After the coup d'etat of April 29–30, 1918 and the coming to power of Hetman P. Skoropadskyi, the People's Republic was abolished and Ukraine was proclaimed the Ukrainian State. The Ukrainian postal administration had substantial stocks of such stamps. In order to use them and prevent stamps of the same type from entering from other regions—which would have harmed the Ukrainian treasury—on August 20, 1918 the Hetmanate Ministry of Posts decided to overprint all available stocks of Russian stamps with the Ukrainian state emblem, the trident of Saint Volodymyr.
It was impossible to do this in a centralized way under the conditions of the civil war. Therefore, the overprints were applied by local authorities simultaneously in all postal districts, using whatever technical means were available, often by hand. This resulted in a great variety of types and graphic forms of the overprints.
Studies identified 52 main trident types, 68 variants, and 13 printing errors—133 principal varieties in total. The overprints were made in six postal districts: Kyiv, Poltava, Kharkiv, Katerynoslav, Odesa, and Podillia.
Ukrainian provisional postage stamps began to be counterfeited as early as late 1918 in Southern Ukraine, and later forgeries were produced by speculators abroad. They forged overprints and postal cancellations and even created non-existent denominations, so-called "fantasy" issues. The Union of Philatelists of Ukraine in Germany successfully identified these forgeries.
Money was losing value, and there arose a need to increase postal rates. A decree of the Council of People's Commissars, signed by V. I. Lenin on March 5, 1920, provided that "postage stamps with denominations of 1, 2, 3, 4, 5, 7, 10, 14, 15, and 20 kopecks are to have their value increased by a factor of 100 when sold and when used to pay for correspondence." But the public still held a significant quantity of stamps previously purchased at the old price, as well as stamps from the stocks of post offices that had been looted during changes of власти in the years of the civil war.
In markets, rag-and-bone dealers sold stamps to the public in sheets for household needs (sealing windows, etc.), and we—then beginner collectors—used them for pasting. They had no philatelic interest at that time.
In a telegram from the head of the provincial postal administration of Kharkiv Province dated February 16, 1920, addressed to the heads of postal-telegraph and postal institutions of Kharkiv Province, it was proposed to immediately stop selling to the public low-denomination postage stamps from 1 to 20 kopecks inclusive, and to store the stamps themselves until further notice. Stamps held by the public were to be accepted without hindrance for payment of correspondence.

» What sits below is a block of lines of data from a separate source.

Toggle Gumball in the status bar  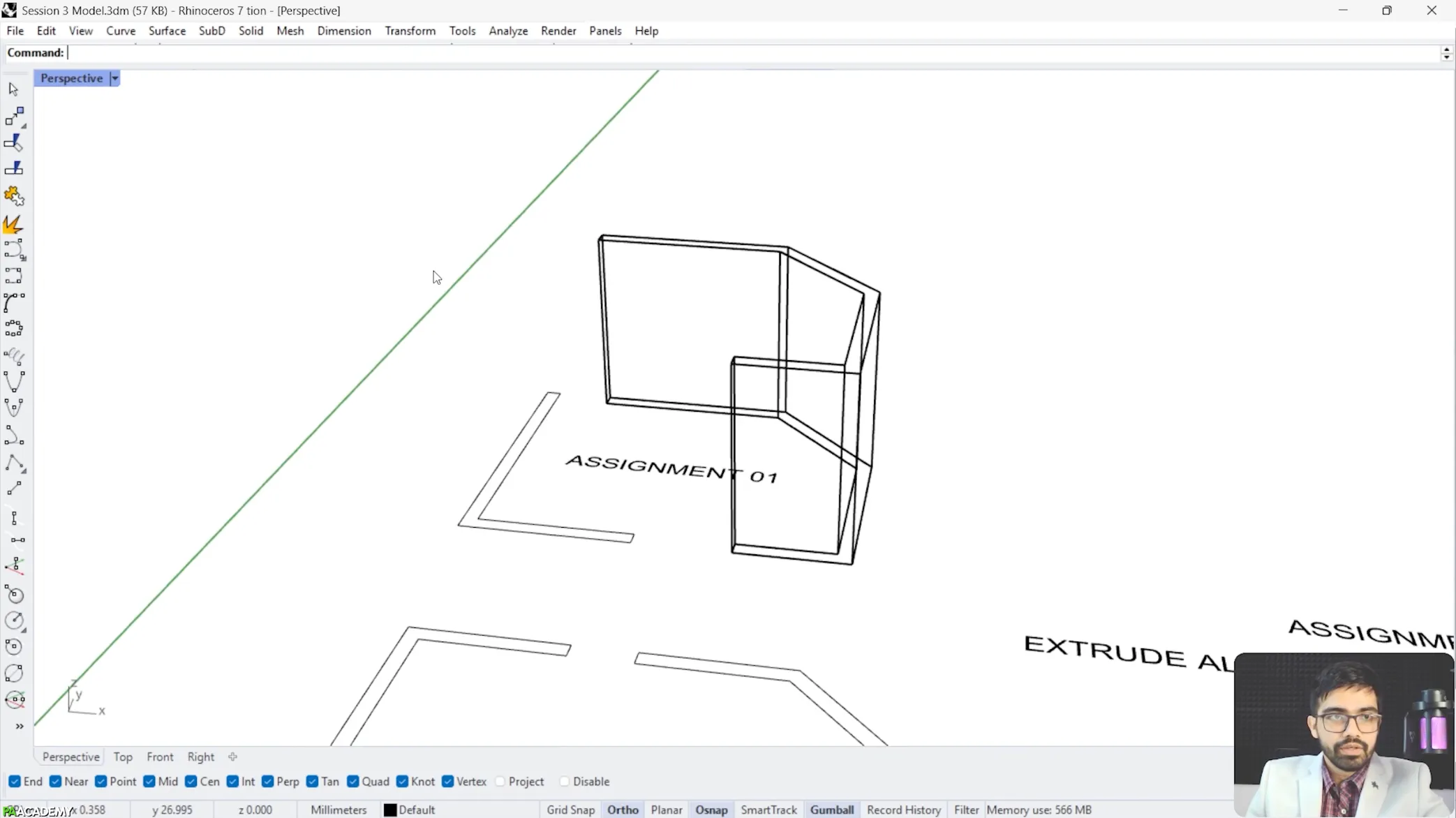coord(831,810)
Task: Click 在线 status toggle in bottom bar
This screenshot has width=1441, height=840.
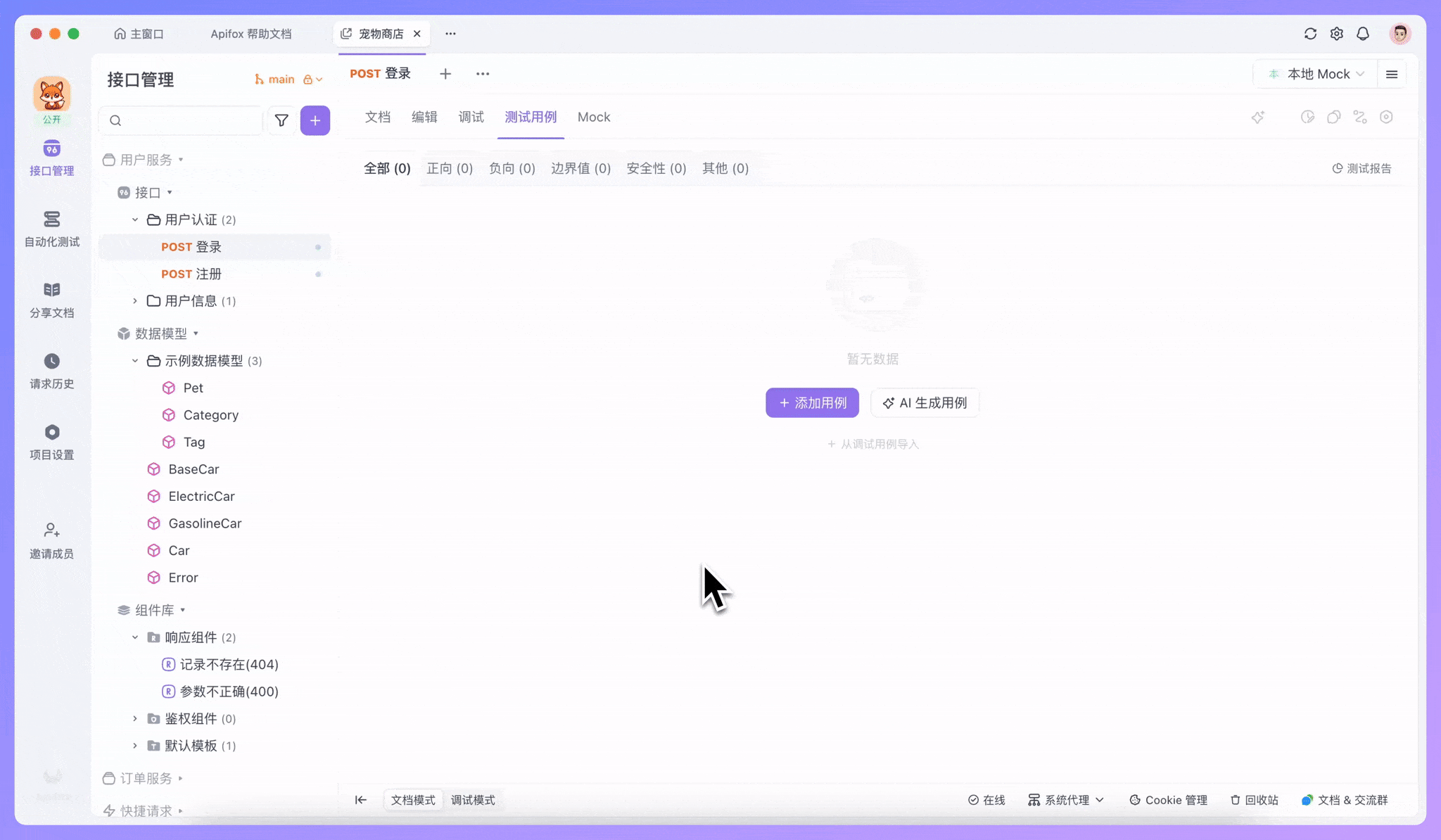Action: [x=986, y=800]
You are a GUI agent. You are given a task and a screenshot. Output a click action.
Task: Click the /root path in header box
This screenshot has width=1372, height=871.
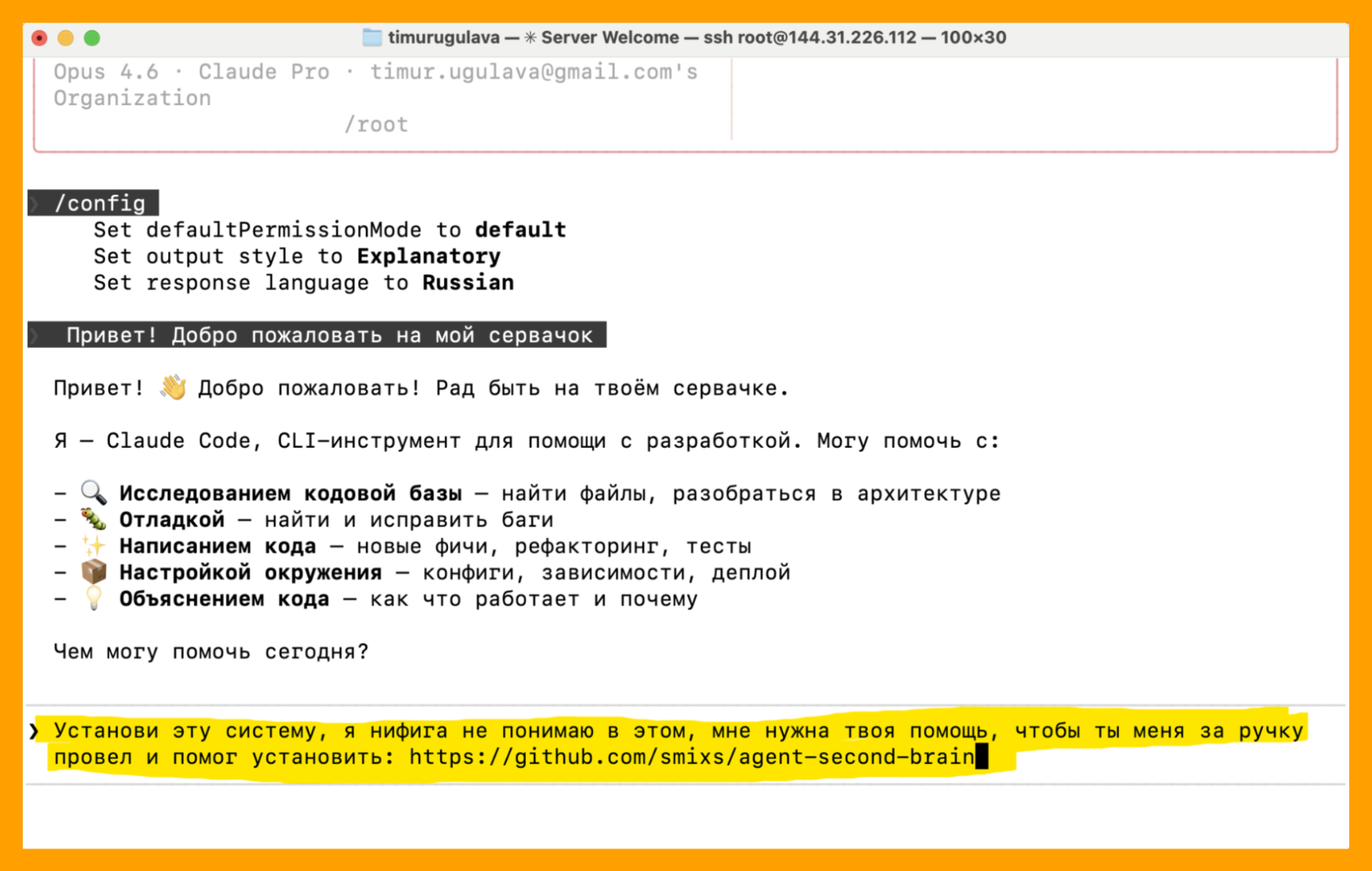(x=376, y=124)
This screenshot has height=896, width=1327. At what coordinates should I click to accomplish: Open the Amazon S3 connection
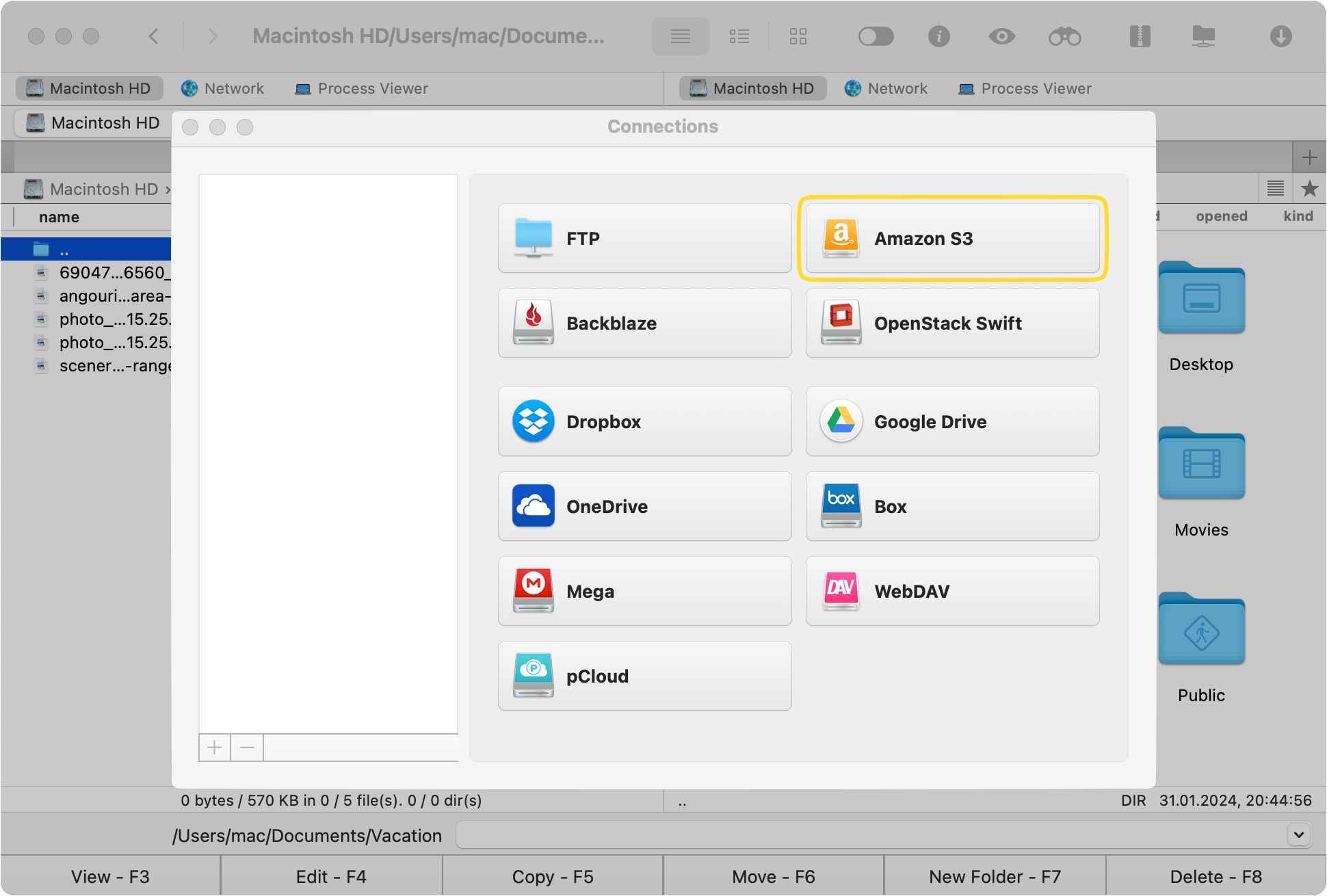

A subsequent telegram instructed that all the указанные low-denomination postage-payment stamps be sent to the Kharkiv post office for the application of the surcharge at one hundred times the value, and, if necessary, to apply to the post office to send stamps already bearing the applied surcharge. It further indicated the withdrawal from sale of 1, 5, 7, and 10 ruble stamps and the отмене of paying for correspondence in cash from the moment the institutions were supplied with postage-payment stamps.